Worlds Apart Third Entry
by Mark Mangum
December 16th, 2007
As my father stormed out in disgust, a woman stepped into the room and identified herself as Ms. Shaver, a clinical social worker. She had bleached blonde hair, green eyes, and expert makeup. She asked for my mother to step out of the room as well and turned to me with a gaze that said that she meant business now. She spoke in a soft, clear voice. “Well, Lucas Belmont, I have been brought in to speak to you about your predicament. I need to assess you and recommend your treatment from here on out. Now you are over 18 so you will be responsible for your care, but I can say that with the severity of your injury, that I am going to recommend that you be put under 48 hours of observation to evaluate your mental state.” I felt sure that my mental state was not in any state that Ms. Shaver would ultimately approve of, and as for me being responsible for my care, I had already proven to her and everyone that I couldn’t step up to that challenge. “I will leave you to get some rest, but I will see you first thing in the morning Lucas,” said Ms. Shaver with a very calculating look in my direction. “I will also see to it that your mother and father not be permitted back in the room until we have had a chance to evaluate you” this time with a very sly smirk.

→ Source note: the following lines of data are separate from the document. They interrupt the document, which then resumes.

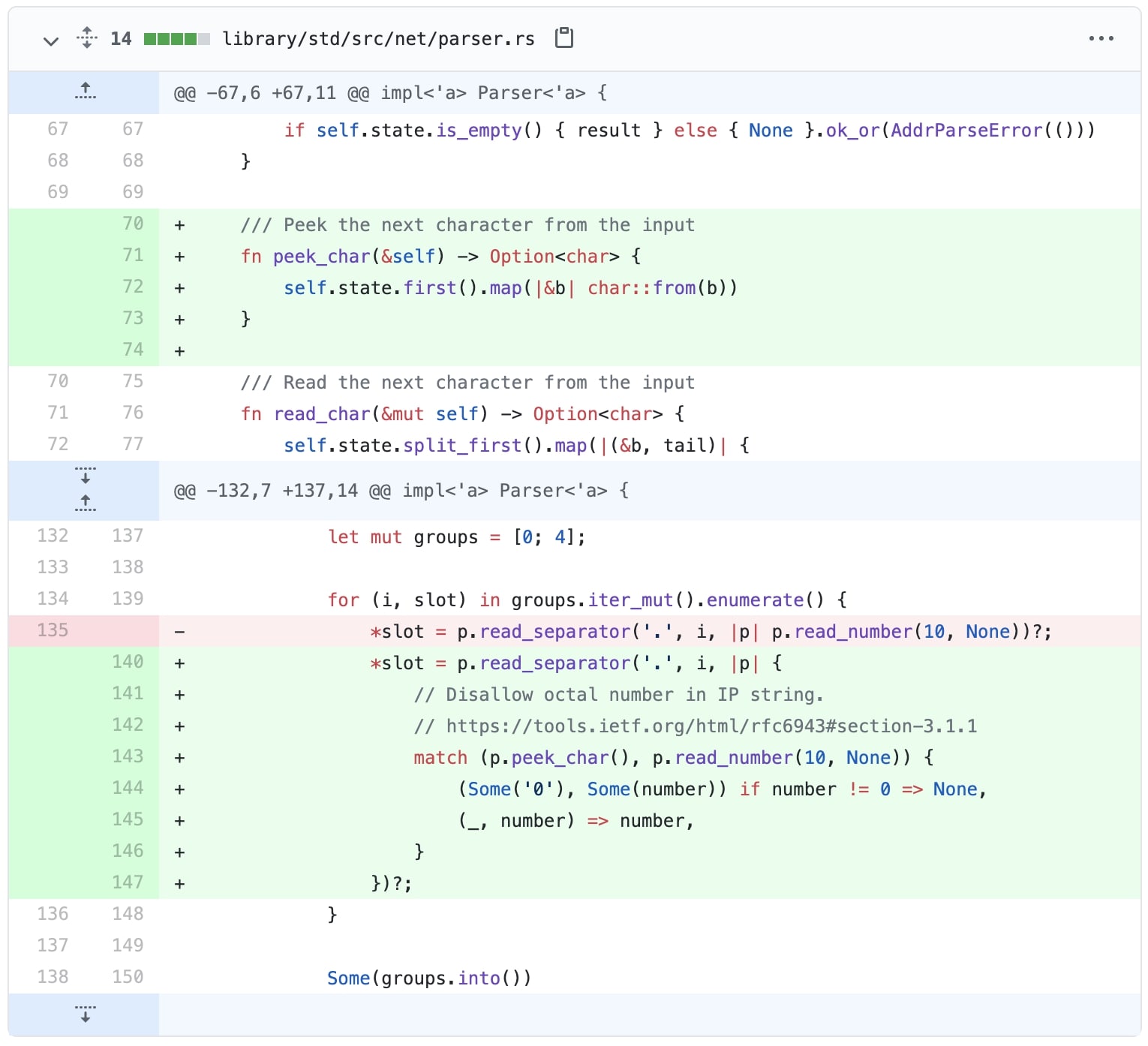Select removed line number 135

coord(53,630)
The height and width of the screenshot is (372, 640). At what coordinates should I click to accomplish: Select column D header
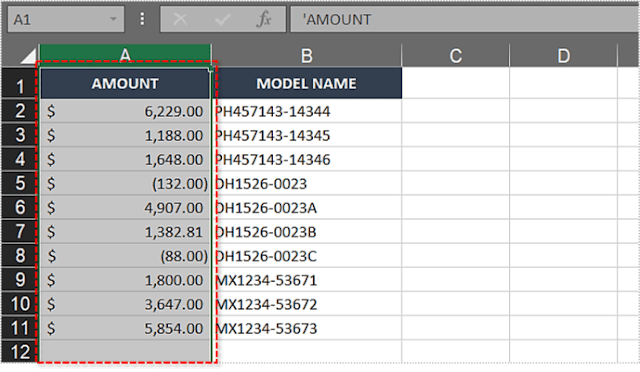pyautogui.click(x=563, y=56)
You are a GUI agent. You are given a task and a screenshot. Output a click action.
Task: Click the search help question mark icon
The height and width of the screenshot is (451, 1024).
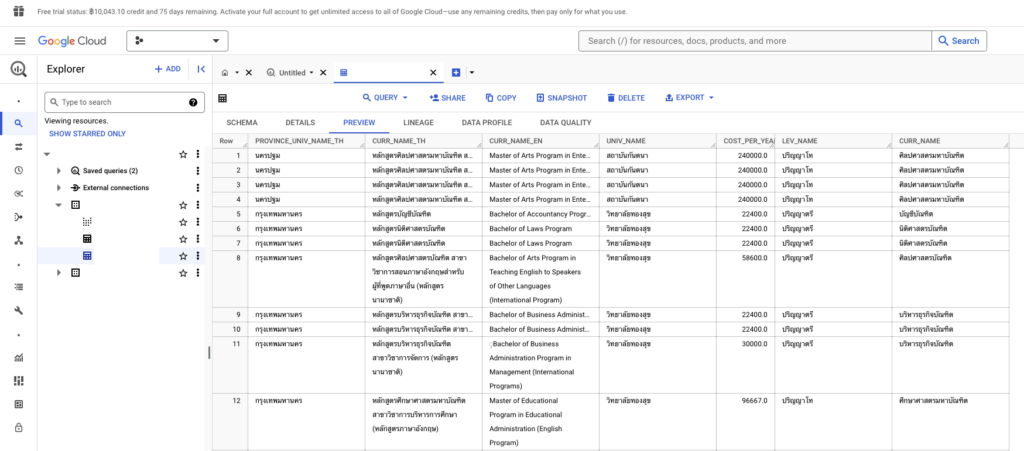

As Ms. Shaver stepped out of the room a nurse came in right behind her. I was beginning to think that I might not get any rest or privacy at all. The nurse examined my cuts with practiced, yet detached ease as if she were on auto-pilot. She redressed the wounds and busied herself with disconnecting the cardiograph, and the steady beep suddenly died. As she wheeled the machinery towards the door she suggested that I get some rest and that some food would be up shortly, then turned and walked out the door shutting it behind her. I was suddenly left to a room with a deafening silence. Now that I was alone, I decided to make a trip to the restroom. As I stood there in front of the mirror, I noted that my usual olive complexion had been replaced with a sickly white that was only matched by the walls and sheets of the hospital. I was made to look paler by the mess of black hair that curved around my face. My green eyes, which were usually so vibrant, seemed dull and colorless. As I splashed water on my face, I questioned myself. What had pushed me so far down the spiral?